» **INPUT FOR THIS TASK**:
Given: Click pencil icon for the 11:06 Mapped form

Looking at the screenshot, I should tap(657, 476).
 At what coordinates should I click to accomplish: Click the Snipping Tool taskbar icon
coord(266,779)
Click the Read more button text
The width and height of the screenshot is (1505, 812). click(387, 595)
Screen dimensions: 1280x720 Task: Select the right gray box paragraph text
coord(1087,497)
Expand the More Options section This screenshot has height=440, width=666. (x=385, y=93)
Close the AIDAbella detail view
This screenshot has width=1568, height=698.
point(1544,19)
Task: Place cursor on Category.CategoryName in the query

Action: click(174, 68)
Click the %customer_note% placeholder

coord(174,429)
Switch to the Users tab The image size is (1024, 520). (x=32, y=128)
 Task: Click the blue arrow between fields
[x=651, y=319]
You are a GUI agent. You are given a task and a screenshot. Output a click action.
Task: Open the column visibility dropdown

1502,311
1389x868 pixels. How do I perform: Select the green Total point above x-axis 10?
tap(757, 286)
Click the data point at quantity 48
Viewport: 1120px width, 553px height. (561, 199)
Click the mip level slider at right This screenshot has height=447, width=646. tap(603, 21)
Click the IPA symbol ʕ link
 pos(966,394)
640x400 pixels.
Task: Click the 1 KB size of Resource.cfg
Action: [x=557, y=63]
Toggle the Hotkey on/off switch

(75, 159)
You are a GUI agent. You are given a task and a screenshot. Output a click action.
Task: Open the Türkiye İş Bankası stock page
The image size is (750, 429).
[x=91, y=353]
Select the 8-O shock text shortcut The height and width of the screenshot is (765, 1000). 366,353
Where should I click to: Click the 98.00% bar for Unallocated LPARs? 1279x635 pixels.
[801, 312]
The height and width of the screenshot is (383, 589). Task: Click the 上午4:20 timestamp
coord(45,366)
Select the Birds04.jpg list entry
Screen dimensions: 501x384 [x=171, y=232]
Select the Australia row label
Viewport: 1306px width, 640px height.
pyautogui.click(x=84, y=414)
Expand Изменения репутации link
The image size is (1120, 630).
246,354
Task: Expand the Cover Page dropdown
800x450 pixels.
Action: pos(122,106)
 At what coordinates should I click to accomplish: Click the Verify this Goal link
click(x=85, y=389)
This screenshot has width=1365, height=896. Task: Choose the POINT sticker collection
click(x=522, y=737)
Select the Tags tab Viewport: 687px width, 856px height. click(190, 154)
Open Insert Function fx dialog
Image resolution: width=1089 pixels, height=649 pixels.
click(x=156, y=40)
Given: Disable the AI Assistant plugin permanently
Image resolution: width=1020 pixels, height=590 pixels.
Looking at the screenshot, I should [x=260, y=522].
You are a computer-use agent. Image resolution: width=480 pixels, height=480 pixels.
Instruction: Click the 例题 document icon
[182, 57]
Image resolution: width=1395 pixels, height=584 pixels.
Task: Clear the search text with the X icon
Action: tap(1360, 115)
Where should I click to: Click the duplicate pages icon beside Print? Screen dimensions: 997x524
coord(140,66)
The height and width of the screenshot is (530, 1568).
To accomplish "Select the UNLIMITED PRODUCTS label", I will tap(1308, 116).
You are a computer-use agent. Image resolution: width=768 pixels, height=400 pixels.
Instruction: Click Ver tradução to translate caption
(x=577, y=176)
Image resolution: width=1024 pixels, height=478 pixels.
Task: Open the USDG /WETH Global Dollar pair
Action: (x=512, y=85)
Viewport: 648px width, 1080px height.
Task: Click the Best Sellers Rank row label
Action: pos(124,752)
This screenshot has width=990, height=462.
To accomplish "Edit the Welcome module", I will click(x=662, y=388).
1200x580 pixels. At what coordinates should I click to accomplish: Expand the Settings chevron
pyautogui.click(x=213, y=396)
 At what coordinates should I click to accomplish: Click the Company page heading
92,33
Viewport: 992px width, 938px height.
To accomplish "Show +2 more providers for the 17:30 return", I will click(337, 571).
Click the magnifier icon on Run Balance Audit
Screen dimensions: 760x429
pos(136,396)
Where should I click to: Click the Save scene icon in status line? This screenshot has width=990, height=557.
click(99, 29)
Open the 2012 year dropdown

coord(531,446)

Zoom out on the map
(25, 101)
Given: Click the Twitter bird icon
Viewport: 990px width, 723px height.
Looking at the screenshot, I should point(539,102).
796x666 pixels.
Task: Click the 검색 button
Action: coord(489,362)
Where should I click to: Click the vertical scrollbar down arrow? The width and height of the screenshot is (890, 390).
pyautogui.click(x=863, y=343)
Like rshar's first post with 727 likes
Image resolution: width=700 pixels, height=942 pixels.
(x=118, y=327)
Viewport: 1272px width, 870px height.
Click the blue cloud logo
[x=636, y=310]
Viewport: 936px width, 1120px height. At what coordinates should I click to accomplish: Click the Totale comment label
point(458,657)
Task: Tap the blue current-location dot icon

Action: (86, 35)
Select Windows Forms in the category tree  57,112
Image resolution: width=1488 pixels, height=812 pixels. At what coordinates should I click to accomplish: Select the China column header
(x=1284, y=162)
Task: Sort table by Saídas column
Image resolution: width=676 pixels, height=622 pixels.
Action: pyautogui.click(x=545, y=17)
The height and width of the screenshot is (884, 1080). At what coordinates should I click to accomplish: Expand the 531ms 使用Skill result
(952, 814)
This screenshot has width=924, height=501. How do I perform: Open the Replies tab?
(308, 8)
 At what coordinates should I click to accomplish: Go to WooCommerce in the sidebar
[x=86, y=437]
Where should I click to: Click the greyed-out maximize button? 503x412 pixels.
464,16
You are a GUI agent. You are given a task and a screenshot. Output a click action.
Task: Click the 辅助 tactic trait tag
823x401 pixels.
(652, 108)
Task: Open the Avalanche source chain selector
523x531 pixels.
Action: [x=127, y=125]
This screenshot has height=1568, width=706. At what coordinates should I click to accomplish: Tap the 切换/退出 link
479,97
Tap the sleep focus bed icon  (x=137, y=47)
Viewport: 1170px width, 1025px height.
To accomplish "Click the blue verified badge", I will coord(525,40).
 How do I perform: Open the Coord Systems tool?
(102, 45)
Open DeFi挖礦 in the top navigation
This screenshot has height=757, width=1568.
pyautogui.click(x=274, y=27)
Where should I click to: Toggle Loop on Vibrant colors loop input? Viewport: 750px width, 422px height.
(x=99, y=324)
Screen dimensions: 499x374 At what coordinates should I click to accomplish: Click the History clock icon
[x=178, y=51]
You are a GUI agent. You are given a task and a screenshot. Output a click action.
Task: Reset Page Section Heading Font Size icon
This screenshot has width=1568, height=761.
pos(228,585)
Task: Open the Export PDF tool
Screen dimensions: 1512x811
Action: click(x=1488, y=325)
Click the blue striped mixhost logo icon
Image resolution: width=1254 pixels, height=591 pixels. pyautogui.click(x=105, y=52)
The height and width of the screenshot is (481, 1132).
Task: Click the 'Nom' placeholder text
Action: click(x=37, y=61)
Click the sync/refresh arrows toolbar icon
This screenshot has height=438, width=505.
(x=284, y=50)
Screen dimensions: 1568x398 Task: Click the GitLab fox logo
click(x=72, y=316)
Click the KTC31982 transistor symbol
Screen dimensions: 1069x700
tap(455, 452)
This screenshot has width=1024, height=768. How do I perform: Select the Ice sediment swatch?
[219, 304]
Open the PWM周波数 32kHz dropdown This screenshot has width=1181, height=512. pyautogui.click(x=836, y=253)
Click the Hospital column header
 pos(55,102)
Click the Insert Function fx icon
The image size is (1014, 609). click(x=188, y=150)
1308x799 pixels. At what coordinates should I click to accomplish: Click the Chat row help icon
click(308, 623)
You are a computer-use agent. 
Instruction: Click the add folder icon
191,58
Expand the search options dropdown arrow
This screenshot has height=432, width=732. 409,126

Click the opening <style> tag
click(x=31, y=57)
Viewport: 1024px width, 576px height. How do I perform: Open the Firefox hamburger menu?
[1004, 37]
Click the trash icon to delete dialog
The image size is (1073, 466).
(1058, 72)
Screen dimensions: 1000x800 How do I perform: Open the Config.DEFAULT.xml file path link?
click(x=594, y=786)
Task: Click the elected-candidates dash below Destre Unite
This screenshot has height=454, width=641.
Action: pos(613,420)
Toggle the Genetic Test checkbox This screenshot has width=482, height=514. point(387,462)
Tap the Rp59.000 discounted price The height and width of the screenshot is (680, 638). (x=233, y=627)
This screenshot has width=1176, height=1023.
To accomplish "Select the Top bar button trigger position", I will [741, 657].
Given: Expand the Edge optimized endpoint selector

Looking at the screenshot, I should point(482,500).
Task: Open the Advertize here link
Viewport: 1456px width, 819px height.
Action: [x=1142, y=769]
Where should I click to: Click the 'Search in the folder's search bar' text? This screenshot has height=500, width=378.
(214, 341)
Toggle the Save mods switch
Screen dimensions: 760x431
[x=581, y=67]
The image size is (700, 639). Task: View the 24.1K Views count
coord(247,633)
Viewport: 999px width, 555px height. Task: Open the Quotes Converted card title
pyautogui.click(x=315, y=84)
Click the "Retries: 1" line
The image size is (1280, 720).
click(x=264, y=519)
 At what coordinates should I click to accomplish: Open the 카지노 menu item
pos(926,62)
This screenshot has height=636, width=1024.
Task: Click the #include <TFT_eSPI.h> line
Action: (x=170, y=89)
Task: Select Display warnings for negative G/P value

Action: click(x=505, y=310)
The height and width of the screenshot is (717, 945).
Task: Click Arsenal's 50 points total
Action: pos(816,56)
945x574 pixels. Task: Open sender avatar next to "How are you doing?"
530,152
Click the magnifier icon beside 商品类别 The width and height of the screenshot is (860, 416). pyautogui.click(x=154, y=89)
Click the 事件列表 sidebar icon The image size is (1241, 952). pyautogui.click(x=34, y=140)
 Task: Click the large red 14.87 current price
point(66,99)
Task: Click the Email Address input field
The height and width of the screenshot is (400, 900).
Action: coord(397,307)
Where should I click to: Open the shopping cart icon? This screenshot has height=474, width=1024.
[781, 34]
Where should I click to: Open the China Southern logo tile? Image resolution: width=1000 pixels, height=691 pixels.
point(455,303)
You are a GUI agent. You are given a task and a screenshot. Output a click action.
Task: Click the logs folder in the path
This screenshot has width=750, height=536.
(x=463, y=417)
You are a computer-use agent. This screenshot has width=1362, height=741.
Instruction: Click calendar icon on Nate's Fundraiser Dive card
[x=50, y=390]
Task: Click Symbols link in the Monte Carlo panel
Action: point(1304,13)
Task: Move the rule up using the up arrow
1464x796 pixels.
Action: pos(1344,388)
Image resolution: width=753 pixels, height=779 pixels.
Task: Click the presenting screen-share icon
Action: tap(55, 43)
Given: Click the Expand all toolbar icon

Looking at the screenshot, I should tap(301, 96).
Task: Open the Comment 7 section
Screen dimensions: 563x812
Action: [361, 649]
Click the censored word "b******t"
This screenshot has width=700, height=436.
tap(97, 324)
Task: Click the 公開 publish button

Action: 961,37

» **TO DO**: Copy every line from the records above that contains the string "computer".

» **OUTPUT OF THE TASK**:
You are a computer-use agent. Image resolution: width=480 pixels, height=480 pixels.
You are a computer-use agent. Image resolution: width=768 pixels, height=400 pixels.
You are a computer-use agent. 
You are a computer-use agent. This screenshot has width=1362, height=741.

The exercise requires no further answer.